Boyfriends, girlfriends, bosses, employees – everyone it seems, just decides to evaporate from our lives.
And, speaking of voices slipping out of our lives, here’s a very partial list of musicians we lost in the 2010s: Aretha Franklin, David Bowie, Chuck Berry, Ornette Coleman, B.B. King, Etta James, Whitney Houston, Lou Reed, Leonard Cohen, Prince, Merle Haggard, Kitty Wells, João Gilberto, Ravi Shankar, Amy Winehouse, Abbie Lincoln, Gil Scott Heron, George Jones, George Martin, George Michael, Allen Toussaint, Donna Summer, Captain Beefheart, Robert Hunter, Gregory Isaacs, Johnny Otis, Big Jay McNeely, Levon Helm, Kate McGarrigle, Guy Clark, Pete Seeger, Ralph Stanley, Gregg Allman, Glen Campbell, Maggie Roche, Mose Allison, Scott Walker, Jimmy Scott, Horace Silver, Fontella Bass, Lesley Gore, Percy Sledge, Scotty Moore, Roy Clark, Ric Ocasek, Roky Erickson, Tom Petty, Walter Becker, Jack Bruce, Ginger Baker, Ray Manzarek, Glen Frey, Keith Emerson, Greg Lake, David Axelrod, Willie Mitchell, Tommy LiPuma, Ronald Shannon Jackson, Yusef Lateef, Ben E. King, Tony Joe White, Don Williams, Dolores O’Riordan, Daniel Johnston, Gord Downie, Mark Hollis and Chris Cornell.
As the decade drew to a close, civil upheaval seemed to emerge in every corner of the world. From Paris to Hong Kong to India and across most of Africa and the Middle East, young people rose in rage against corruption, oppression or injustice. Opportunities, even baseline expectations like affordable housing, access to education or even the right to raise a family had, it seemed been (literally) foreclosed to a generation.
The best, brightest and most entrepreneurial of almost every country are leaving – or attempting to. But in the frayed cultural contract of the 21st Century, where would they go?
The USA, once the proud champion of opportunity and refuge for those seeking freedom, has essentially closed its doors, welcoming the lowest number of refugees in decades.

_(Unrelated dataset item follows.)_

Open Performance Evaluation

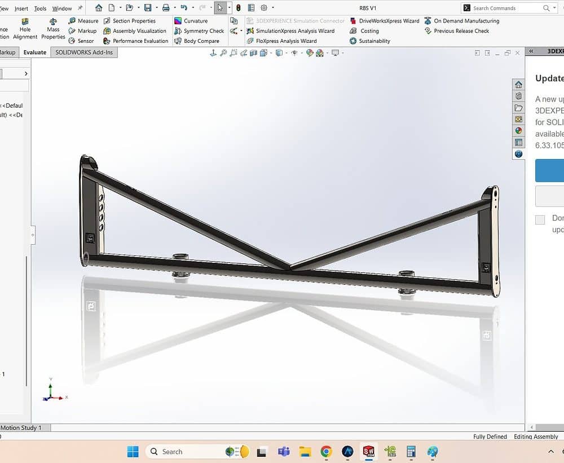(135, 41)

Anti-immigrant rhetoric across America and Europe has become the ultimate winning political strategy.
Even though immigrants consistently contribute far more than they take, from wealth to Noble Prizes, they are shunned and excluded like never before. (3*)

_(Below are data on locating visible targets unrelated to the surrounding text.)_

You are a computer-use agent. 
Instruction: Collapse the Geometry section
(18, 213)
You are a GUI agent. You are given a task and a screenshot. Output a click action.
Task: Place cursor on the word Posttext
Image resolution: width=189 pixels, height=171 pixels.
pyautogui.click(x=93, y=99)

In the last few weeks of 2019, documentation was released that our longest war, in Afghanistan, was largely unproductive.

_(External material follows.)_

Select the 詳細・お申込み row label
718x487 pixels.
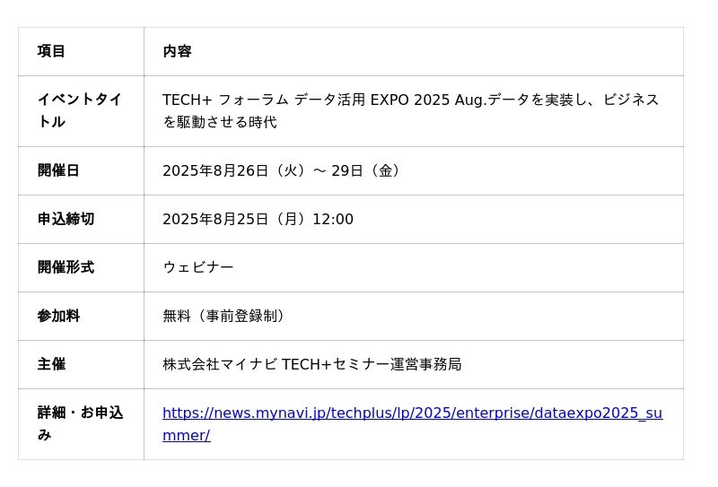[x=80, y=424]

Costing many thousands of lives and, by some estimates, around $100,000 per minute for decades, Afghanistan is no more safe and secure than it was when we began.
And, back home, do most of us feel more secure, safe or confident than we did when this decade started?
For the third year in a row, life expectancy in the USA has dropped.
The average Japanese citizen lives almost six years longer, the average German two years longer than the average American.
In 2017 70,000 Americans died of drug overdoses, 40,000 died from guns – two thirds were suicides.
On the health front, about a third of Americans are defined as obese. (4*)
Besides contributing to a host of corollary conditions from heart disease, to diabetes, circulation and joint problems, severe obesity can take ten years off the average lifespan, moderate obesity can take three years.
As with every formulaic reality TV series, I was expecting a final plot twist or two – whether it would be a “Christmas surprise” from Kim Jung Un, yet another impeachment development or even more high level scandals or dismissals.
Somehow a duct-taped banana being sold at a Florida art gallery for $120,000 makes sense in 2019.
(1*) http://www.cidrap.umn.edu/news-perspective/2019/12/samoa-extends-measles-emergency
(3*) GDP would increase, even double, with more open borders – https://www.wbur.org/hereandnow/2018/08/06/open-borders-economy-workers
(4*) Fully half of Americans are expected to be obese by the end of the next decade – https://boston.cbslocal.com/video/4257811-study-half-of-all-americans-will-be-obese-by-2030/
Editor’s note: this is one of three “Decade in Review” articles.